All Products
Search
Document Center

Platform For AI:Service groups and traffic management

Last Updated:Apr 01, 2026

A service group gives multiple inference services a single, shared traffic entry point. Traffic is distributed across services based on an allocation policy, letting you run canary releases, mix billing models for elastic scaling, and schedule heterogeneous GPU resources — all without changing the endpoint your clients call.

Use cases

Canary release

Add a production service and a canary service to the same group, with the canary receiving a small fraction of traffic. Deploy new model versions to the canary service first. If issues arise, roll back the canary service or set it to standalone so all traffic shifts to production.

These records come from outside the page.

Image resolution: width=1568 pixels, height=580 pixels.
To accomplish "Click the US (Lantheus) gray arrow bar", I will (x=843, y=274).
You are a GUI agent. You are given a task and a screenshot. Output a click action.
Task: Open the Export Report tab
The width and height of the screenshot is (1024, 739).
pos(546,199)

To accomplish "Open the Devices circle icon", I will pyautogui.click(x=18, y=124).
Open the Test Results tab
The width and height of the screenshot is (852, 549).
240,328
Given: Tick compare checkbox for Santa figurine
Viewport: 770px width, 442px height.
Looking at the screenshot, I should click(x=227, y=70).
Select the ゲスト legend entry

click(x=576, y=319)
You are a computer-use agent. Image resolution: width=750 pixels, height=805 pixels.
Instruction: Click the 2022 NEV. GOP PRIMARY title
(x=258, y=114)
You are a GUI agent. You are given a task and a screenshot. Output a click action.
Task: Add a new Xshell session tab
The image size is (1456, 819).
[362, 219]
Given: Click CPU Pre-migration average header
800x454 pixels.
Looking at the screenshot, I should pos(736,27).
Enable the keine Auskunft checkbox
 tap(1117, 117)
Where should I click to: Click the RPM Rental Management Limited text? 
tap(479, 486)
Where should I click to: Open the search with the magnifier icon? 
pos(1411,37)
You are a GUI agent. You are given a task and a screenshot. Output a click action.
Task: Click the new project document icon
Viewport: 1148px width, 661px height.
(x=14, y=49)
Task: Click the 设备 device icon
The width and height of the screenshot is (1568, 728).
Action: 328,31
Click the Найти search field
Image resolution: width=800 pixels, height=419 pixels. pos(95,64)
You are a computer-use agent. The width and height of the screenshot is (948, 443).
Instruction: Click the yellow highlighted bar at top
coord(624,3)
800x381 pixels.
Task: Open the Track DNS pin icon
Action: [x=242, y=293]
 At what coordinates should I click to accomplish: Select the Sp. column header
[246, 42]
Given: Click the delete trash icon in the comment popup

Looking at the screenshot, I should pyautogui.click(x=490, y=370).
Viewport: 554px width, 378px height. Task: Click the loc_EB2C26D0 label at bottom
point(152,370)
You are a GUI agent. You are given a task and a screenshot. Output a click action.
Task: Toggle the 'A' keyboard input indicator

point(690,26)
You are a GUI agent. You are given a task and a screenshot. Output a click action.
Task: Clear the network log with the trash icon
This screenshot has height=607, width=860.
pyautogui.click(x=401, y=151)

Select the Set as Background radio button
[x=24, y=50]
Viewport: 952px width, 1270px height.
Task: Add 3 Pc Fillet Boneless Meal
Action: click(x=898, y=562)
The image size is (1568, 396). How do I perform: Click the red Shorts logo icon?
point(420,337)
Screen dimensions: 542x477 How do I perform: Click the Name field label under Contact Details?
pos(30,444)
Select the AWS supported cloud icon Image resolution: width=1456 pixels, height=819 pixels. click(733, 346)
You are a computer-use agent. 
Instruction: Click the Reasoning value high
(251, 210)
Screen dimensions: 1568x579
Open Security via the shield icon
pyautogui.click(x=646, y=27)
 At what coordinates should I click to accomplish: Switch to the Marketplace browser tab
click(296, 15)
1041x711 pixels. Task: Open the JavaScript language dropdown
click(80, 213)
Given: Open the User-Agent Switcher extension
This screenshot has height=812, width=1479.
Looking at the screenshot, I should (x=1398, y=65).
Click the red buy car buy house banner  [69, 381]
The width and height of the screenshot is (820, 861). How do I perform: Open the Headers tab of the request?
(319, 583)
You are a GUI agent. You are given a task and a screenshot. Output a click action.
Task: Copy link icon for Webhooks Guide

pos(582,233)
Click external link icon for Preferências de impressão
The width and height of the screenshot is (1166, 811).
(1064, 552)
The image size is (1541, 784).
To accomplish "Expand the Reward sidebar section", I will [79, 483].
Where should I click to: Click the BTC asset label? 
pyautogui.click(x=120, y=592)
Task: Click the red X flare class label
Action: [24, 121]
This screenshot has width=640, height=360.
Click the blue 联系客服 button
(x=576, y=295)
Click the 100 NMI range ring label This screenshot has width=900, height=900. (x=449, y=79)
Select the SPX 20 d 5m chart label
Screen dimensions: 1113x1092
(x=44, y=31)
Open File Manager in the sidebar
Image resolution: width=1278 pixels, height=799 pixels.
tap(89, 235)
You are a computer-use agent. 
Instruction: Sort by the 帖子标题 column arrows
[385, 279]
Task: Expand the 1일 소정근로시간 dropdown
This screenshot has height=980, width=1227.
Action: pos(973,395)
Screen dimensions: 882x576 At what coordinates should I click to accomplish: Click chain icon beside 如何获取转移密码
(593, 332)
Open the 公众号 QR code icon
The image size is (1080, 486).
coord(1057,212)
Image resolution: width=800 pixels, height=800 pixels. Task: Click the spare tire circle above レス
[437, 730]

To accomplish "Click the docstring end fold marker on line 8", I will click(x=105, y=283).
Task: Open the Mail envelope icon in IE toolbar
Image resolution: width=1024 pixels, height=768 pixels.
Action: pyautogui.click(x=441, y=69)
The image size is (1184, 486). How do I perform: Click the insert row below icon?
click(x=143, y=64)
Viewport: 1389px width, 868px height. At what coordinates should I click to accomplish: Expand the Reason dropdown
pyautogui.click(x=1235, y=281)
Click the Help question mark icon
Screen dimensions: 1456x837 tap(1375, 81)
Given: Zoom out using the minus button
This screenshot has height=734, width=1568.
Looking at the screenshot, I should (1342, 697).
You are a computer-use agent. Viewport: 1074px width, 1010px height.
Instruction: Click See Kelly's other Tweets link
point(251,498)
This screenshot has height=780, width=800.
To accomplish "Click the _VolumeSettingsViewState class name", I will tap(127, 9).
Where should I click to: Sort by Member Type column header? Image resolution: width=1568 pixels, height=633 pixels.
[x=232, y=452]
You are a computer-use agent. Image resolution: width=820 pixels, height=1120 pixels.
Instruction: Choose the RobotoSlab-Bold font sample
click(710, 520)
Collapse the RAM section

When the canary is stable, update the production service and scale the canary down to zero replicas or retain it at a low traffic share.

Mixed billing for elastic scaling

Run subscription-based services in dedicated resource groups with a fixed replica count to cover baseline demand. Add pay-as-you-go services in public resource groups to absorb traffic spikes. Both services share the same group endpoint, so clients are unaffected as the mix scales.

Heterogeneous GPU scheduling

In GPU-accelerated inference, a specific GPU type can become unavailable or run out of inventory in a region. Create services that target different GPU types within the same group to adapt to various CUDA environments. Because the group entry point stays constant, the frontend is unaware of the backend resource changes.

How service groups work

  • Each service group has one shared endpoint that routes traffic to member services according to the active allocation policy.

  • Each member service also has its own direct endpoint that bypasses group traffic rules — useful for zero-traffic testing of a new version before it receives any live traffic.

  • A service group is created automatically when you specify a new group name on a service. It is deleted automatically when all member services are removed.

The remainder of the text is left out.